Induction of Th2-Dominant Immune Responses and Cell Culture

Female, 6-week-old BALB/c mice were purchased from Raonbio (Republic of Korea) and acclimated for 6 days. Immunized splenocytes were obtained with reference to a relevant article [30]. In brief, 1.5 ml of liquid aluminum hydroxide (13 mg/ml; Sigma), 10 mg of ovalbumin (OVA; Sigma), and 0.46 ml of phosphate-buffered saline (PBS; Gibco) were reacted at RT for 20 min; the resulting mixture (0.2 ml/mouse) was intraperitoneally injected. On day 6, the mice were boosted with the same volume of the mixture. On day 13, mouse spleens were harvested and crushed, and immunized splenocytes were collected in Roswell Park Memorial Institute (RPMI)-1640 medium. Splenocytes isolated from the mice were seeded at 4 × 106 cells/well in 24-well plates. Moreover, the cells were incubated at 37°C for 7 days in a 5% CO2 incubator in the presence or absence of OVA (100 μg/ml), HPH (50 μl), or DEX (50 μl), and the cell supernatant was collected from each well.

## Task brief
Extend the methods passage on inducing Th2-dominant immune responses from the point where it stops. The listing is not needed.

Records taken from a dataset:
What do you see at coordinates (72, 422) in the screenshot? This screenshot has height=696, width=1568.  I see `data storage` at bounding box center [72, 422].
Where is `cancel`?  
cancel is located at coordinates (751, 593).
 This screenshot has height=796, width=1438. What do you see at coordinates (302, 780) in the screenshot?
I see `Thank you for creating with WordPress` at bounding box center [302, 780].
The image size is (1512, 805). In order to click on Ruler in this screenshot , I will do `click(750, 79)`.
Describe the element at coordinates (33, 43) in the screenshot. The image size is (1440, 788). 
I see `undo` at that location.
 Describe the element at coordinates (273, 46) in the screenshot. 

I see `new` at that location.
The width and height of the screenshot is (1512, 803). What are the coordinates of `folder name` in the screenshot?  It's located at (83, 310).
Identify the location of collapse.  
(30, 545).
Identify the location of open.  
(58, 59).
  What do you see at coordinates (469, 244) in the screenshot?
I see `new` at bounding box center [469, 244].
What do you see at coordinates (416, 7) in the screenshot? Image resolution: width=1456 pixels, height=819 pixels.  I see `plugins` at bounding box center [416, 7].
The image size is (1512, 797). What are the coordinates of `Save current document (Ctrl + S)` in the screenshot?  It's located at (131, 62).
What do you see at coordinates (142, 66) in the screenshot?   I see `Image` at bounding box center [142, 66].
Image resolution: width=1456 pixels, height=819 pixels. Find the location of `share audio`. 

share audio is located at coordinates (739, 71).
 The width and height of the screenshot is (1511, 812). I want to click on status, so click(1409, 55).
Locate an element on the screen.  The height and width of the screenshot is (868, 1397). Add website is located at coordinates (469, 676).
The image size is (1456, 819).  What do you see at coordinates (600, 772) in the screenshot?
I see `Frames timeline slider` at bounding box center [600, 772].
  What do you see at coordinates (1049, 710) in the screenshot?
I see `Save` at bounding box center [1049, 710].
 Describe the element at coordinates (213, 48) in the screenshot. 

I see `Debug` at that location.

## Answer section
Experimental Mice

Six-week-old male BALB/c mice were purchased from Raonbio and housed in a controlled environment (temperature, 22 ± 3°C; relative humidity, 55 ± 5%; 12/12 h light/dark cycle) with free access to food (Teklad Global 18% Protein Rodent Diet; Envigo, USA) and tap water. All experimental procedures were performed according to the protocol approved by the Green Cross Wellbeing Animal Ethics Committee (approval number: A-GCWB210_20220627). The mice were euthanized and their spleens harvested. At the end of the experiment, the mice were anesthetized with isoflurane, and their blood was immediately collected from their venous vessels. The blood was kept at RT for 1 h and subsequently centrifuged at 1,000 ×g and 4°C for 10 min to separate the serum.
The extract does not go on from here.